The crowd followed Deschaine (“She got everyone pumped up,” Tran said) outside to the Historic Quad, where an eclipse watch party had drawn a few dozen faculty and staff, including President Clayton Spencer.
Associate Professor of Physics Nathan Lundblad set up a solar telescope, while his colleague Matt Côté, associate professor of chemistry, deployed a homemade viewing device that incorporated an old film camera.
For students on the traditional summer tour of colleges, different schools can begin to blur. For Bates visitors on Monday, the eclipse made its mark. “We will not forget the Bates tour,” said Meg Alexander, visiting Bates from Concord, Mass., with her daughter, Lucy Hirsch. “This is such a special moment.”
“This is so exciting,” said parent Jody Culcasi of Northbridge, Mass., visiting Bates with her daughter, Maddie, and husband, Pete. “We weren’t expecting to be able to see it.”
Pete Culcasi is a welder for a fabrication shop in Boston, and he was amused that because of the eclipse hoop-la, the world suddenly knew all about the numbering system for eye-protective welding glass.
“Most people never know the numbers. I do only because I order the stuff,” he said. “To hear the number on the news, for people to call you up and ask, ‘Do you have 14?’ — wow. Everyone’s calling for 14, but we don’t use 14. We have up to 12. We use 10, and sometimes 9.”
He’d brought a glass with shade 12. “NASA says that’s safe,” Jody said.
Côté had rigged the camera, a Graflex Speed Graphic (the familiar large-format style that news photographers used in the mid-1900s) so that the image was displayed, safe for viewing, on the camera’s ground glass viewer.

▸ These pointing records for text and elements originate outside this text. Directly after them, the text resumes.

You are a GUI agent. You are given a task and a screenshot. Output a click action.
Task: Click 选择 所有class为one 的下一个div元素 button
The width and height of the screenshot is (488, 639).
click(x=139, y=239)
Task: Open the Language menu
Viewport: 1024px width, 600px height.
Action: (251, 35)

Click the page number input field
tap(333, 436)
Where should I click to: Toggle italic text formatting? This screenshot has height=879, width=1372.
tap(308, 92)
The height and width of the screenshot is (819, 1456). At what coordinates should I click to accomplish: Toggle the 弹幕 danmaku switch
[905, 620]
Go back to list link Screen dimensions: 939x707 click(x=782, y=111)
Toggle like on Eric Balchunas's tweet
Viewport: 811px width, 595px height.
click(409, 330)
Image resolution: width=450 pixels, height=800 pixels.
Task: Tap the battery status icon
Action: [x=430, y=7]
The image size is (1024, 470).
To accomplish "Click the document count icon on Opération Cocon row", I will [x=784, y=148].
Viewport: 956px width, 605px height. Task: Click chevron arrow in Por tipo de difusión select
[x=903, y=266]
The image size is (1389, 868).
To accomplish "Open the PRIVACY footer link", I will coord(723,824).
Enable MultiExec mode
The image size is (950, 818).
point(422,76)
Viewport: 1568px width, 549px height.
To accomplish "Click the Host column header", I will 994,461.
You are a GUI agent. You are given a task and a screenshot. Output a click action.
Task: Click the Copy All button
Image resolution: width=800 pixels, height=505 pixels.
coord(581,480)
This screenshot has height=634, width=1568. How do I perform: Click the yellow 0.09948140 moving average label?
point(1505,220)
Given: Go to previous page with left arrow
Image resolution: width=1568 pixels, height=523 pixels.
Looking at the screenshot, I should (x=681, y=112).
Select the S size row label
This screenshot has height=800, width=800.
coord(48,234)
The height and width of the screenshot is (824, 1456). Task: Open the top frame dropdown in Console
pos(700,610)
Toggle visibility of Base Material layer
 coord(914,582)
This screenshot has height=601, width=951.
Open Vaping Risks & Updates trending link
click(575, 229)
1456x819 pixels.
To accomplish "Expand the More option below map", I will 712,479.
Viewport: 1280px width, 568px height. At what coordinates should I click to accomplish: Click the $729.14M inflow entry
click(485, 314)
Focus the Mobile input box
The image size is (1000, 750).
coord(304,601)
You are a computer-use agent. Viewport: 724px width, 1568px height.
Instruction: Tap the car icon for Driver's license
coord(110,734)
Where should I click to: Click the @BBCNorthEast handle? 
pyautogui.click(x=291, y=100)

It had belonged to his late father, an avid amateur photographer who was a longtime professor of wood science and technology at SUNY College of Environmental Science and Forestry.
The night before the eclipse, Côté stumbled upon the camera in his “messy storage area” and “hauled it out to see if I could use it to view the eclipse.”
He could, and it was a popular attraction. Leading up to the 57.6 percent eclipse, a steady stream of viewers took turns looking at the image on the ground glass.
“It was odd to rediscover the camera, right now, after several years,” Côté said. “I thought, ‘This is serendipity.’ It’s neat to be putting to use something from my father.”